Since 2016, Dana has spent $500 million on more than a dozen acquisitions to expand its electric product offering and on EV research and development.
Dana is best known locally for making all the axles for the Jeep Wrangler and Jeep Gladiator produced at Jeep’s Toledo Assembly Complex.
But today Dana makes everything to power an EV, except batteries, including electric motors, inverters, thermal management systems and e-axles specially designed to take power directly from the electric motors.
“Dana has gone on kind of a spree to enhance their electric side. They see the writing on the wall,” said Kim Hill, president of Ann Arbor-based HWA Analytics, a research and consulting firm.
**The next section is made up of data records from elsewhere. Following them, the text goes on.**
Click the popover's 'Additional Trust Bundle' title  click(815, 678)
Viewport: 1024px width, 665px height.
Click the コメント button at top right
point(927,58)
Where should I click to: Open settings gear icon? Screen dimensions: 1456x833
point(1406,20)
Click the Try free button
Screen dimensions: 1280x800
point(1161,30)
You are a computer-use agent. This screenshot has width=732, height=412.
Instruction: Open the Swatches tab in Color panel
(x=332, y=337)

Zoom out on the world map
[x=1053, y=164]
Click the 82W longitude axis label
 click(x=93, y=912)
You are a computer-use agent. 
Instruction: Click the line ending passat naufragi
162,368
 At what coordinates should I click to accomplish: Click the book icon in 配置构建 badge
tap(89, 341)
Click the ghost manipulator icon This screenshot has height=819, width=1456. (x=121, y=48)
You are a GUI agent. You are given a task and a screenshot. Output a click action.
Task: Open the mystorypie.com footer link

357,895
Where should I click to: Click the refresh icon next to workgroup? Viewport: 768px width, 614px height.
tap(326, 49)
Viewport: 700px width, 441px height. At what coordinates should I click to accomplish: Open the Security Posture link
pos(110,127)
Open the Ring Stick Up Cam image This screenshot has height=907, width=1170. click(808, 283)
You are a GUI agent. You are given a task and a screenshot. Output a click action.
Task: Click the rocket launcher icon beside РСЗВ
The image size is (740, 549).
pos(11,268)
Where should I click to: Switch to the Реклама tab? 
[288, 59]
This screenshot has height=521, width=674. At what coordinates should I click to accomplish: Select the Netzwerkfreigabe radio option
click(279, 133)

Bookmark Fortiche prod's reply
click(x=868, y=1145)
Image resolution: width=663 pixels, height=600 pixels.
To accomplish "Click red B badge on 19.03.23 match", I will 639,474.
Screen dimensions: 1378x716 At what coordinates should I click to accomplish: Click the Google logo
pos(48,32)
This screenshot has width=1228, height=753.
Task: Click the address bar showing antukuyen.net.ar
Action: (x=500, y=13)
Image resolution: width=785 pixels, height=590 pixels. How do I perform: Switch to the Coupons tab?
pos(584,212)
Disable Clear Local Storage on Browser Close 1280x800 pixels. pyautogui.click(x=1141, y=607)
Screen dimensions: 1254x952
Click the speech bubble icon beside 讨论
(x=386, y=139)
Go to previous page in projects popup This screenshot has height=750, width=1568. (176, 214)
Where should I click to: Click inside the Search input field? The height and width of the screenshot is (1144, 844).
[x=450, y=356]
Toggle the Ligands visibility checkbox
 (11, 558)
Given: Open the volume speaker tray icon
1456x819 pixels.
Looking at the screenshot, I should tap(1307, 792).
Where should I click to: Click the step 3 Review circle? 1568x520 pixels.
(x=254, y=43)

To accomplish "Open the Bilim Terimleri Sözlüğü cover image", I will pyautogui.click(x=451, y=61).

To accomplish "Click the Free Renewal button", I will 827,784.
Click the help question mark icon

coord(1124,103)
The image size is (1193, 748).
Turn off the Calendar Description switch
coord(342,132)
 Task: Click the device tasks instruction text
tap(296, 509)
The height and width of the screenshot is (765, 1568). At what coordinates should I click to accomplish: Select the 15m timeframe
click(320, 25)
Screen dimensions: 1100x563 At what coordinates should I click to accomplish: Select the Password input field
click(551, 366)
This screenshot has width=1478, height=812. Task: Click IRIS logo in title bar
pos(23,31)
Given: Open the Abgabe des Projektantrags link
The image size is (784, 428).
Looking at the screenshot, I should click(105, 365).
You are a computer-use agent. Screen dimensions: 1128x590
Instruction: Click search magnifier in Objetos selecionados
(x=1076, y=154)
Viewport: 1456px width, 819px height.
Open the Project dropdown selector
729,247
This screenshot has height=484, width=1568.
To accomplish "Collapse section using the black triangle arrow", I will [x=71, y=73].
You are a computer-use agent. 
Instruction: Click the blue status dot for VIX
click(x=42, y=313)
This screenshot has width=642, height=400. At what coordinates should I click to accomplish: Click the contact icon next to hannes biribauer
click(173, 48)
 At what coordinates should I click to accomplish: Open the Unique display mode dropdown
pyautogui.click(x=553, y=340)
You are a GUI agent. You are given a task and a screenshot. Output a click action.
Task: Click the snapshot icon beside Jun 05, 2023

Dana’s EV parts business in 2022 was about $600 million, or just 6 percent of a record $10.2 billion posted by the company last year. But those sales are the tip of the iceberg of what’s to come as auto and truck makers launch new electric vehicles.
Dana CEO Jim Kamsickas predicted in December that Dana’s EV parts sales would reach $3 billion by 2030 and there wouldn’t be a gasoline or diesel-powered vehicle made today that won’t have an EV variant in the future.
One recent contract that has Dana on that path is with PACCAR, the maker of Peterbilt and Kenworth trucks.
Dana is helping PACCAR quickly convert medium-duty commercial trucks to EV by filling the cavity where the diesel engine and transmission once sat with a full EV powertrain, Mr. Wandell said.
The kit consists of a cradle the size of the former engine loaded with an inverter and high-voltage junction box, he said.
The Dana-built electric motor then sits alongside the cradle to drive the vehicle from large battery packs fitted around the vehicle. Dana also is supplying the truck driveshafts and axles.
Engineers and technicians in Maumee are on the front lines of not only bringing those systems to customers, but ensuring that they can be manufactured in high volumes at Dana plants around the world, Mr. Wandell said.